__Work required__:
Each line below should be set down again unchanged.

Collected data:
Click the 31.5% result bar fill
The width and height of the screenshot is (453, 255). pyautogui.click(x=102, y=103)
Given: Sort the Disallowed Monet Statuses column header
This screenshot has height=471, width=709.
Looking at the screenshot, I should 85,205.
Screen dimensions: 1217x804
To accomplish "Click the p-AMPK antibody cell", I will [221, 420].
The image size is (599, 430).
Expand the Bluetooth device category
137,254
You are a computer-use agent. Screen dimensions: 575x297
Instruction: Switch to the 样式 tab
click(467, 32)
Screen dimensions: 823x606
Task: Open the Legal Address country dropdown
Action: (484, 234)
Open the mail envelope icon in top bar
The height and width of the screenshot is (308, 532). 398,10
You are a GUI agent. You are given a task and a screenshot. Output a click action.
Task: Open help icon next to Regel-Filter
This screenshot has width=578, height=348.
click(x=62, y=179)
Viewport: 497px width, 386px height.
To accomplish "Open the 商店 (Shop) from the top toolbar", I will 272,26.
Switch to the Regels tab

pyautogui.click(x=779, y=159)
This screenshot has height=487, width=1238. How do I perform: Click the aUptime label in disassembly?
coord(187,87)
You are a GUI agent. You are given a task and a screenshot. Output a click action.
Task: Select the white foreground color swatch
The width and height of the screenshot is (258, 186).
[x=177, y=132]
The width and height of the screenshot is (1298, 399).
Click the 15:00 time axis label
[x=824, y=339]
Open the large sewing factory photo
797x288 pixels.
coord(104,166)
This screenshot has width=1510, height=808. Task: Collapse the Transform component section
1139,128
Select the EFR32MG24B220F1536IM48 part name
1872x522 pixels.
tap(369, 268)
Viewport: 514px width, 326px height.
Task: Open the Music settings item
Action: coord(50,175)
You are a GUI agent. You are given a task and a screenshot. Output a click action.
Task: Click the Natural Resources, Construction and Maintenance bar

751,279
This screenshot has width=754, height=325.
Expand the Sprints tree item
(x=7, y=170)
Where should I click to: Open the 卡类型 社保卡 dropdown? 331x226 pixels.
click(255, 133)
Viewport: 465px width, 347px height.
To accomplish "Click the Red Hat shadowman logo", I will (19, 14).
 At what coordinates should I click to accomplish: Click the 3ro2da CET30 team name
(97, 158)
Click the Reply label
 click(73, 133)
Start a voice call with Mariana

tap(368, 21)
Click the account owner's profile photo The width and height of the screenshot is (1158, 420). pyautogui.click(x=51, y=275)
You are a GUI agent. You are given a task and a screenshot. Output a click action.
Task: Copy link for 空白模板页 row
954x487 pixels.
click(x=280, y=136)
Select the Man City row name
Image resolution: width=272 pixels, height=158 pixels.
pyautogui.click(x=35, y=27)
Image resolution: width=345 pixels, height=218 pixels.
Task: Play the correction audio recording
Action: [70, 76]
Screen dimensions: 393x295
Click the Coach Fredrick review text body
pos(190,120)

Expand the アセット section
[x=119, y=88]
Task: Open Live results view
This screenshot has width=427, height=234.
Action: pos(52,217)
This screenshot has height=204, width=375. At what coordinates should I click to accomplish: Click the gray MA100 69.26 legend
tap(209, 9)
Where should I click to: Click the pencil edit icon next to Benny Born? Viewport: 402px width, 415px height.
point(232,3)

__Written answer__:
Click the 31.5% result bar fill
The width and height of the screenshot is (453, 255). pyautogui.click(x=102, y=103)
Given: Sort the Disallowed Monet Statuses column header
This screenshot has height=471, width=709.
Looking at the screenshot, I should 85,205.
Screen dimensions: 1217x804
To accomplish "Click the p-AMPK antibody cell", I will [221, 420].
The image size is (599, 430).
Expand the Bluetooth device category
137,254
You are a computer-use agent. Screen dimensions: 575x297
Instruction: Switch to the 样式 tab
click(467, 32)
Screen dimensions: 823x606
Task: Open the Legal Address country dropdown
Action: (484, 234)
Open the mail envelope icon in top bar
The height and width of the screenshot is (308, 532). 398,10
You are a GUI agent. You are given a task and a screenshot. Output a click action.
Task: Open help icon next to Regel-Filter
This screenshot has width=578, height=348.
click(x=62, y=179)
Viewport: 497px width, 386px height.
To accomplish "Open the 商店 (Shop) from the top toolbar", I will 272,26.
Switch to the Regels tab

pyautogui.click(x=779, y=159)
This screenshot has height=487, width=1238. How do I perform: Click the aUptime label in disassembly?
coord(187,87)
You are a GUI agent. You are given a task and a screenshot. Output a click action.
Task: Select the white foreground color swatch
The width and height of the screenshot is (258, 186).
[x=177, y=132]
The width and height of the screenshot is (1298, 399).
Click the 15:00 time axis label
[x=824, y=339]
Open the large sewing factory photo
797x288 pixels.
coord(104,166)
This screenshot has width=1510, height=808. Task: Collapse the Transform component section
1139,128
Select the EFR32MG24B220F1536IM48 part name
1872x522 pixels.
tap(369, 268)
Viewport: 514px width, 326px height.
Task: Open the Music settings item
Action: coord(50,175)
You are a GUI agent. You are given a task and a screenshot. Output a click action.
Task: Click the Natural Resources, Construction and Maintenance bar

751,279
This screenshot has width=754, height=325.
Expand the Sprints tree item
(x=7, y=170)
Where should I click to: Open the 卡类型 社保卡 dropdown? 331x226 pixels.
click(255, 133)
Viewport: 465px width, 347px height.
To accomplish "Click the Red Hat shadowman logo", I will (19, 14).
 At what coordinates should I click to accomplish: Click the 3ro2da CET30 team name
(97, 158)
Click the Reply label
 click(73, 133)
Start a voice call with Mariana

tap(368, 21)
Click the account owner's profile photo The width and height of the screenshot is (1158, 420). pyautogui.click(x=51, y=275)
You are a GUI agent. You are given a task and a screenshot. Output a click action.
Task: Copy link for 空白模板页 row
954x487 pixels.
click(x=280, y=136)
Select the Man City row name
Image resolution: width=272 pixels, height=158 pixels.
pyautogui.click(x=35, y=27)
Image resolution: width=345 pixels, height=218 pixels.
Task: Play the correction audio recording
Action: [70, 76]
Screen dimensions: 393x295
Click the Coach Fredrick review text body
pos(190,120)

Expand the アセット section
[x=119, y=88]
Task: Open Live results view
This screenshot has width=427, height=234.
Action: pos(52,217)
This screenshot has height=204, width=375. At what coordinates should I click to accomplish: Click the gray MA100 69.26 legend
tap(209, 9)
Where should I click to: Click the pencil edit icon next to Benny Born? Viewport: 402px width, 415px height.
point(232,3)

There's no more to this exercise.